Our understanding of how the virus spreads has evolved significantly since then. We now know coronavirus is transmitted primarily from person to person, through the respiratory droplets and aerosols we expel from breathing and talking — not from our mail, groceries or bus seats.

While it is true that the virus can live on some surfaces for a period of time, the studies that fueled our obsession with cleaning were based on unrealistic laboratory conditions. The coronavirus generally doesn’t pose a threat on surfaces in the real world.

Epidemiologists now say the level of risk on public transportation mainly depends on whether riders are wearing their masks and how crowded vehicles are.

Alejandra Camacho, who commuted on VTA’s light rail every weekday before the pandemic, is feeling hesitant about getting back on board when the San Jose tech firm where she works starts bringing employees back to the office this summer. But contaminated surfaces aren’t her main worry.

“My concern is more with how many people are going to be there in a very close space, sharing air,” Camacho said.

To that end, Hendler Ross noted VTA and other transit systems limit capacity on vehicles and require riders to wear masks. Other activities people have eagerly resumed during the pandemic, like exercising or dining indoors, are believed to be much riskier than public transportation.

PLEASANTON, CA – APRIL 15: BART employee Denise Blowe scrubs clean the seats inside of a BART train at the Dublin/Pleasanton BART station in Pleasanton, Calif., on Thursday, April 15, 2021. The BART train is sanitized at the end of the line and then is secured for the evening all ready for the next day’s commute. It takes a crew of two about 30 minutes to sanitize a 10-car BART train. (Jose Carlos Fajardo/Bay Area News Group) 

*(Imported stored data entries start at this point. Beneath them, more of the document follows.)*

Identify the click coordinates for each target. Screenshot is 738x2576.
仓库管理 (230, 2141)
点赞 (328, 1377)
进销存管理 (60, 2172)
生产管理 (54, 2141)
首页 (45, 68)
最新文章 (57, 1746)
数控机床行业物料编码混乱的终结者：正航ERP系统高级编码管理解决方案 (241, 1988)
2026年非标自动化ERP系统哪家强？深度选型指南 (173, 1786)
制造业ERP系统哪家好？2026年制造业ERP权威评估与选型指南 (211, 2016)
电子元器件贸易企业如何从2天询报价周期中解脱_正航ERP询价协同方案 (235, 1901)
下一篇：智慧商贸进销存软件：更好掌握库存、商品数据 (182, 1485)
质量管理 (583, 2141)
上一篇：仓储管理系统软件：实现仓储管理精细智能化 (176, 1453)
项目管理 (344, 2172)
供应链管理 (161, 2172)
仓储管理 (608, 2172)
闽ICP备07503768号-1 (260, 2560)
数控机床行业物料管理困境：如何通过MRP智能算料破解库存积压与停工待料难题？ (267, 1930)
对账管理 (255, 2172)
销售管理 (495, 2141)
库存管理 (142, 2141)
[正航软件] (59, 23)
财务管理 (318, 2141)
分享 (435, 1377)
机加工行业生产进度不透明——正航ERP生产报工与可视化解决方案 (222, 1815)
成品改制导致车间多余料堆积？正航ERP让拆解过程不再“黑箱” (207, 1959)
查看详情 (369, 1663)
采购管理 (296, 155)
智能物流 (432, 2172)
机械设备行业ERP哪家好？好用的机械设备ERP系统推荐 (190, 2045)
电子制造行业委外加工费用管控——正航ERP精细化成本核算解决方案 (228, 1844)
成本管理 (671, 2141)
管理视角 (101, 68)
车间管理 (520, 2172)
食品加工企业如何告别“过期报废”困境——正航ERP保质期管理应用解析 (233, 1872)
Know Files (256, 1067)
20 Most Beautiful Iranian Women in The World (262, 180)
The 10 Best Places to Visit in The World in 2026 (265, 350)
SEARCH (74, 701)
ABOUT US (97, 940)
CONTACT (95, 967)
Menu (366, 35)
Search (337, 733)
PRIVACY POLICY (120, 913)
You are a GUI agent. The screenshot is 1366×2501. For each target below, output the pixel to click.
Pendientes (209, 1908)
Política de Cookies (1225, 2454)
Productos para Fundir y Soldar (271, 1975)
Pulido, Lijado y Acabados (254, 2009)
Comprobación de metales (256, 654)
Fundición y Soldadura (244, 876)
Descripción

Still, perceptions are proving hard to change — almost two-thirds of respondents in a Bay Area Council poll released Tuesday said they believed coronavirus had made public transportation unsafe.

More proof is in transit’s still-decimated ridership. BART now sees more than 50,000 passengers per weekday, compared to over 400,000 pre-COVID; the number of cars crossing the Bay Bridge each day, on the other hand, has rebounded to over 90% of pre-pandemic levels.

While federal COVID relief packages have made up for lost fare revenues and kept systems afloat over the past year, operators now need to get riders back on board.

That puts transit agencies in a tough position: Do they stop “deep cleaning” because it’s expensive and ineffective, or do they keep it up because the smell of bleach makes riders, not to mention their own workers, feel safe?

https://twitter.com/jeffreytumlin/status/1380702077576376320

“We know that 3x daily bus sterilization is ‘COVID theater,’” Tumlin, the Muni director, wrote on Twitter last week. “Yet it’s important to our frontline staff who are traumatized showing up every day thru a pandemic. Both perception and health science matter, like with ‘safe’ streets.”

The days of extra cleaning could be numbered, though.

A Muni spokeswoman said the agency is talking with local public health officials about future cleaning practices. Dan Lieberman, a spokesman for SamTrans and Caltrain, said those agencies are not changing their protocols immediately but are working to “determine which are worth continuing and which are not.”

Workers at BART are still “fogging” trains with disinfectant spray each night, but by this summer spokeswoman Alicia Trost said their efforts will instead be focused on what she described as “more elbow grease type cleaning for a cleaner-looking system.” That means keeping restrooms tidy and getting rid of litter, graffiti and foul odors on trains — the kinds of cleanliness concerns that BART riders complained about long before COVID-19.